Data:
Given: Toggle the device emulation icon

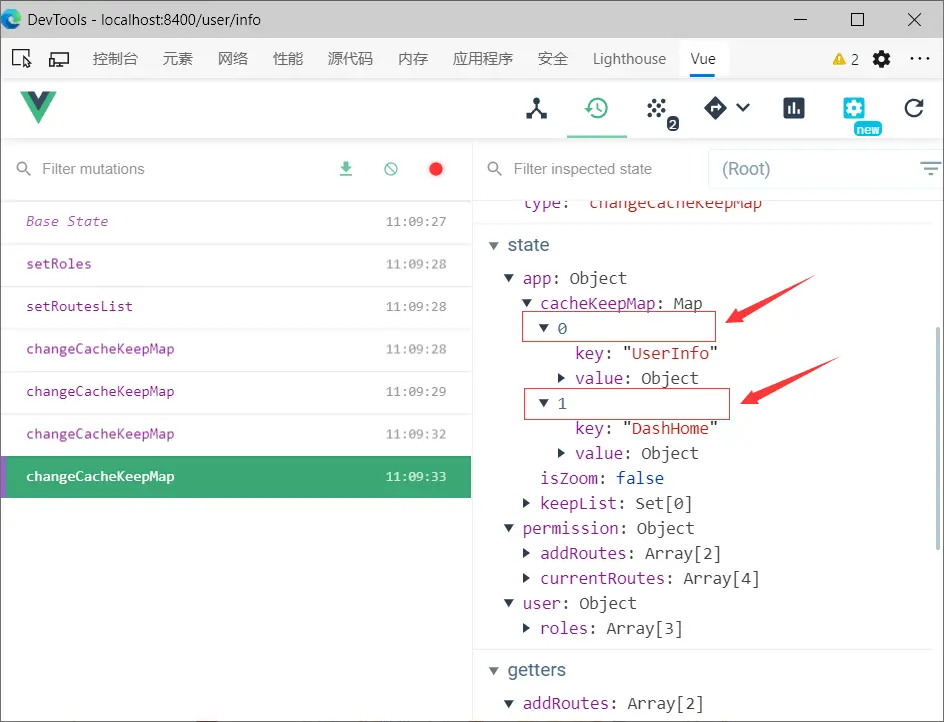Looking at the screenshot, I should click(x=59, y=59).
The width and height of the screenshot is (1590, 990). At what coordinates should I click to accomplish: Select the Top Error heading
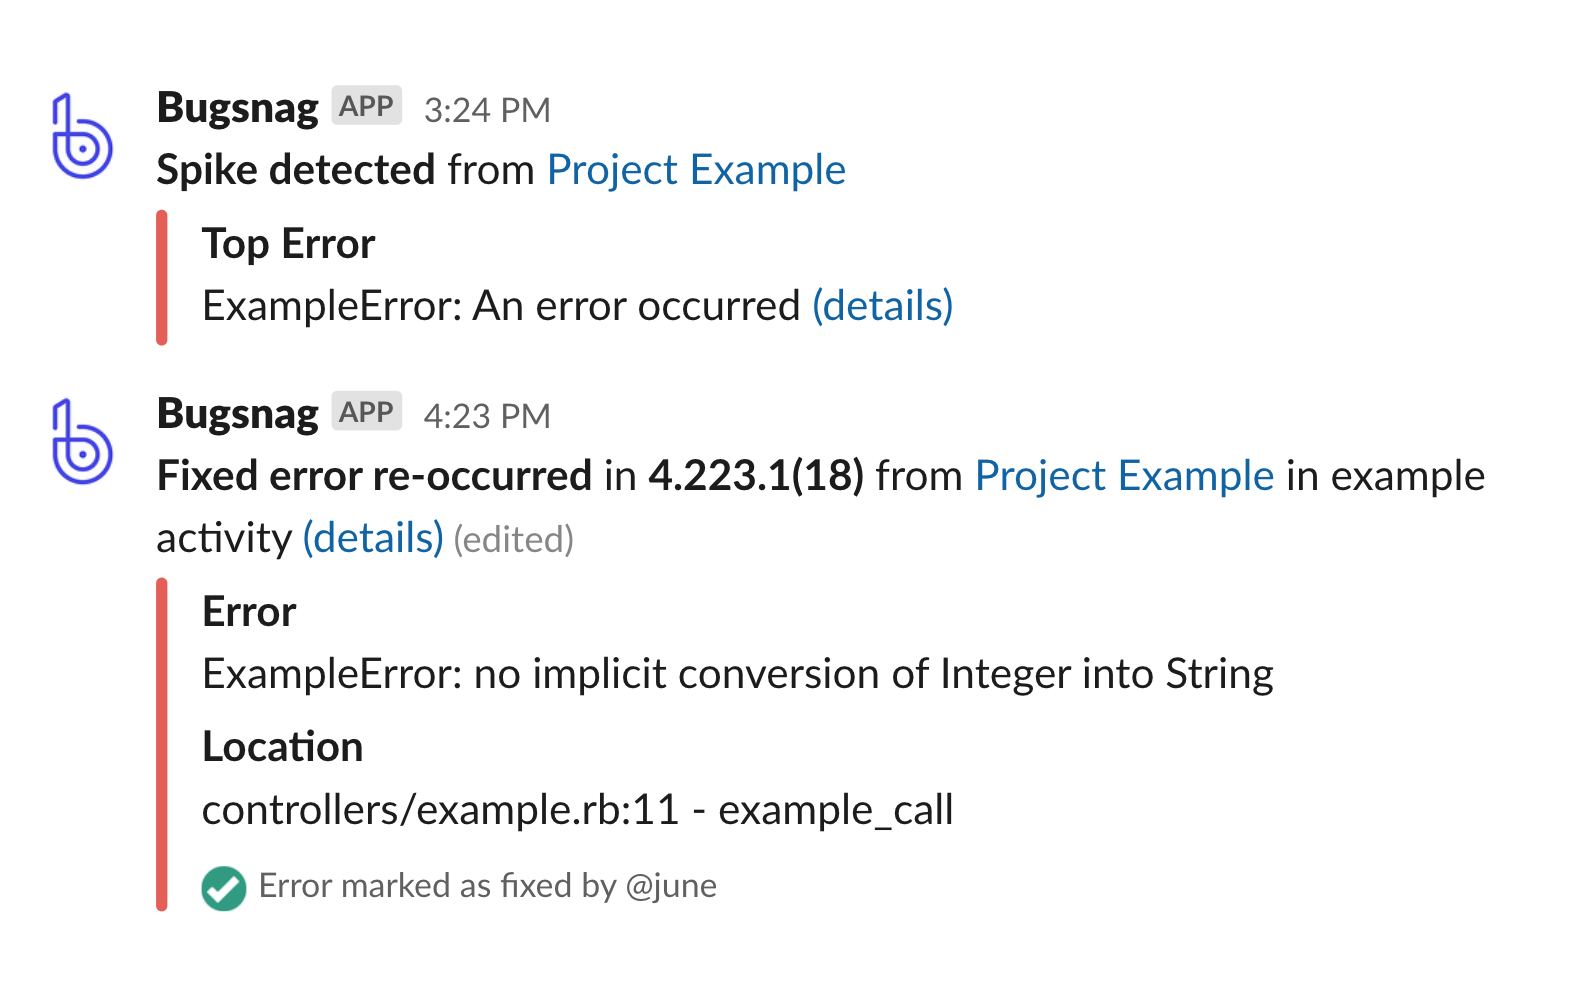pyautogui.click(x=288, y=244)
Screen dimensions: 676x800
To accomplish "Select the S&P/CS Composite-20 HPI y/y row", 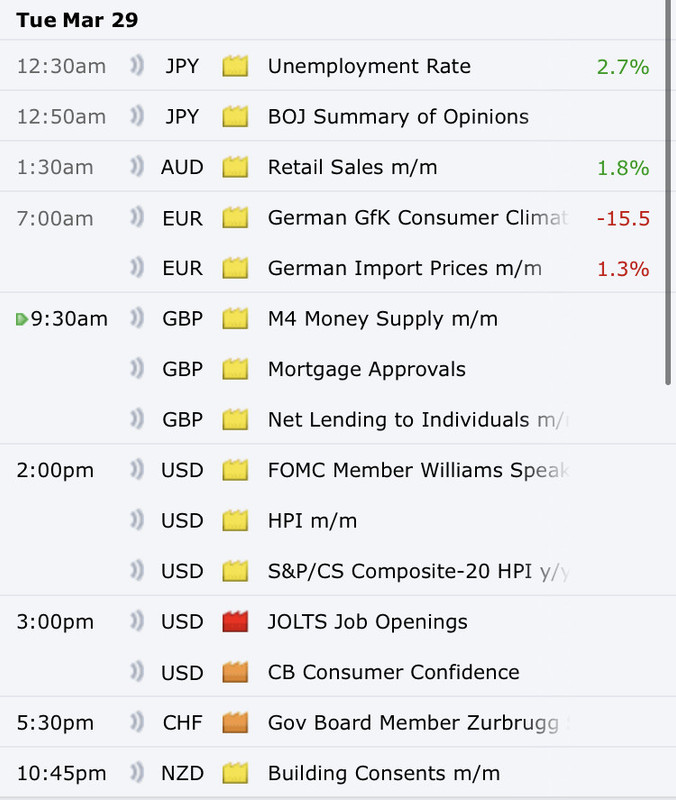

Exercise description:
In transcribing the material above, reproduce each line exactly and include none of the pictures.

Answer:
Given: Toggle the device emulation icon

Looking at the screenshot, I should click(x=59, y=59).
The width and height of the screenshot is (1590, 990). At what coordinates should I click to accomplish: Select the Top Error heading
pyautogui.click(x=288, y=244)
Screen dimensions: 676x800
To accomplish "Select the S&P/CS Composite-20 HPI y/y row", 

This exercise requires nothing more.